Film Facts 4.29.16
It’s not a secret that Ernest Hemingway blew his brains out with a shotgun. It was a nice day for a white wedding. Hemingway didn’t leave a suicide note because he no longer felt he could write.
While it’s not particularly well directed the feature Papa: Hemingway In Cuba depicts an in-depth profile of the personality of the famous writer in the year before his death. He was a bastard surrounded by sycophants. He was a visionary who avoided the world of corrupt politicians and mobsters, and yet lived in their backyard. He was a guy who just wanted to go out on his own damn yacht and catch a marlin.
Bypassing scandal was something that Hemingway couldn’t do as he was caught between the Mafia, the Cuban Batista regime, rebels led by Castro, the FBI, and his own personal demons. Much of the story is told through the eyes of journalist Denne Petitclerc (played by Giovanni Ribisi as Ed Meyers) who lived for a while at the Cuban Hemingway manse.

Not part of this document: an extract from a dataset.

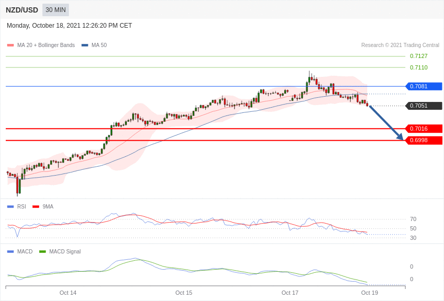Click the red 9MA legend marker
Viewport: 444px width, 301px height.
click(x=36, y=206)
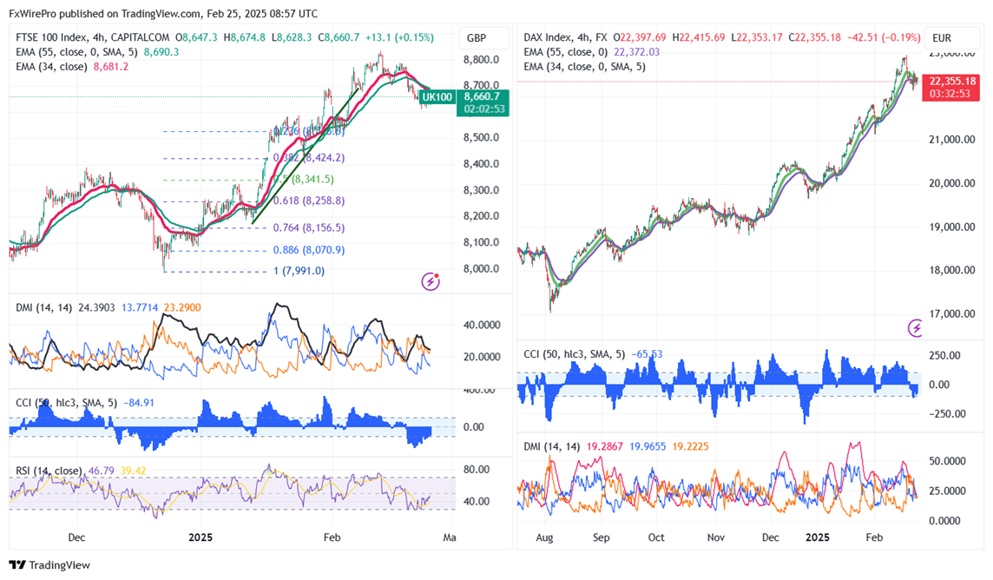
Task: Click the lightning event icon on DAX chart
Action: tap(917, 327)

Papa was shot on location in Cuba including the Hemingway estate, giving the film a patina of reality.
The Green Room takes the genre of siege melodramas and turns it on its head. It’s not easy being a punk rock band with bad management. The Ain’t Rights find themselves booked into a terrible gig at a skinhead club in the middle of nowhere in Oregon.

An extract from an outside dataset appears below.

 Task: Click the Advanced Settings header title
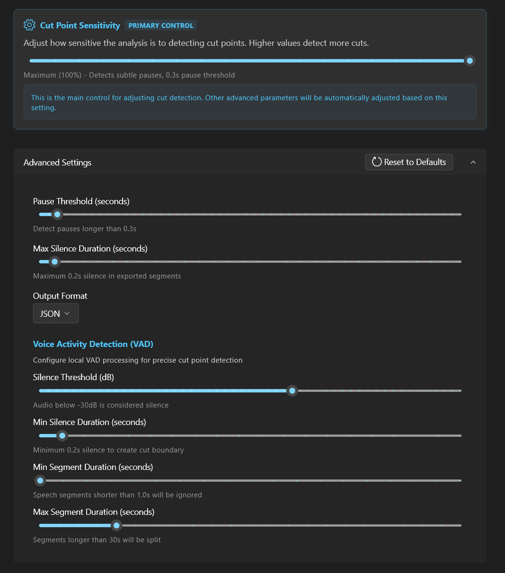click(x=57, y=163)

When members of the band inadvertently witness a murder they are forced to hole up in the club’s green room and fend off attacks from the outside.

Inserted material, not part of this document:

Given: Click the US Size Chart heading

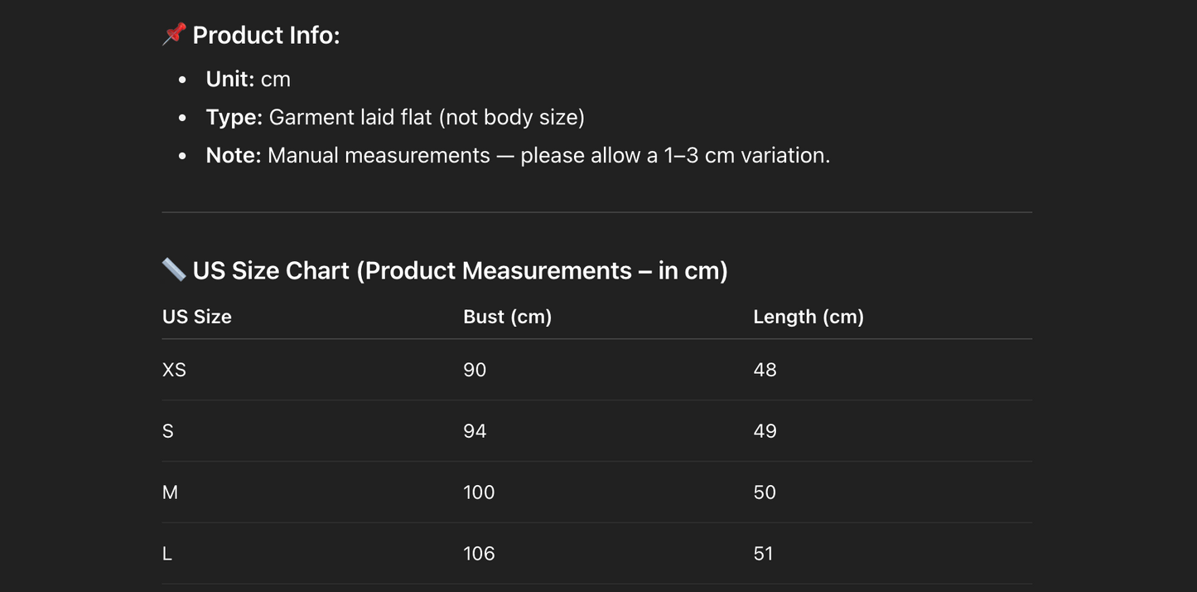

The Green Room is at once claustrophobic and thrilling. Director/writer Jeremy Saulnier lends the proceedings a gritty film noir atmosphere. Cast members include Anton Yelchin, Imogen Poots, Alia Shawkat and Patrick Stewart. While the titular room is indeed green, the bad guys wear red shoelaces.
The animated French film Avril et le monde truqué translates literally as April and the Fake World. The American release title is April and the Extraordinary World but the print I saw for review was labeled April and the Twisted World. And a delightfully twisted world it is.
The 1870 Franco-Prussian War never happens and Napoleon III doesn’t die like he did in institutional memory. April wants to re-write the future. And that’s cool because there’s a talking cat.
An experiment gone awry in 1870 changes the course of world history. Famous scientists are put under lock and key. Steam becomes the dominant resource, not electricity.
We flash forward to the 1930s where the Earth subsists on coal and charcoal. Modern inventions and modern electricity don’t exist. The Nazi plague never existed. Instead a multi-cultural Euro alliance developed complete with an Euro rail system. The real war is between France and North America, fought over trees.
A few years later we are immersed in an unworldly combination of alien politics (think lizard) and a secret plot that has the greatest scientists of the era reduced to robots without original thought.
Thus begins April and the Extraordinary World. And did we mention there’s a talking cat.
Philippe Katerine voices the cat, Darwin. You would be familiar with Katerine if you watch a lot of French films, as Katerine is also is known as a composer, as well as a director and actor. Marion Cotillard, who is the name above the title, voices April.
April and the Extraordinary World unwinds with the kind of self realized awareness that makes you think you are watching something like Hayao Miyazaki’s Spirited Away. AATEW is that good.
There’s the usual falling action, which brings all the characters, talking felines, reptilian overlords, and innocent victims to a steady halt. But not before you give yourself over completely to April and Darwin.
April and the Extraordinary World opens at the River Oaks Theatre this weekend. The RO3 will alternate a French language version with a version dubbed in English.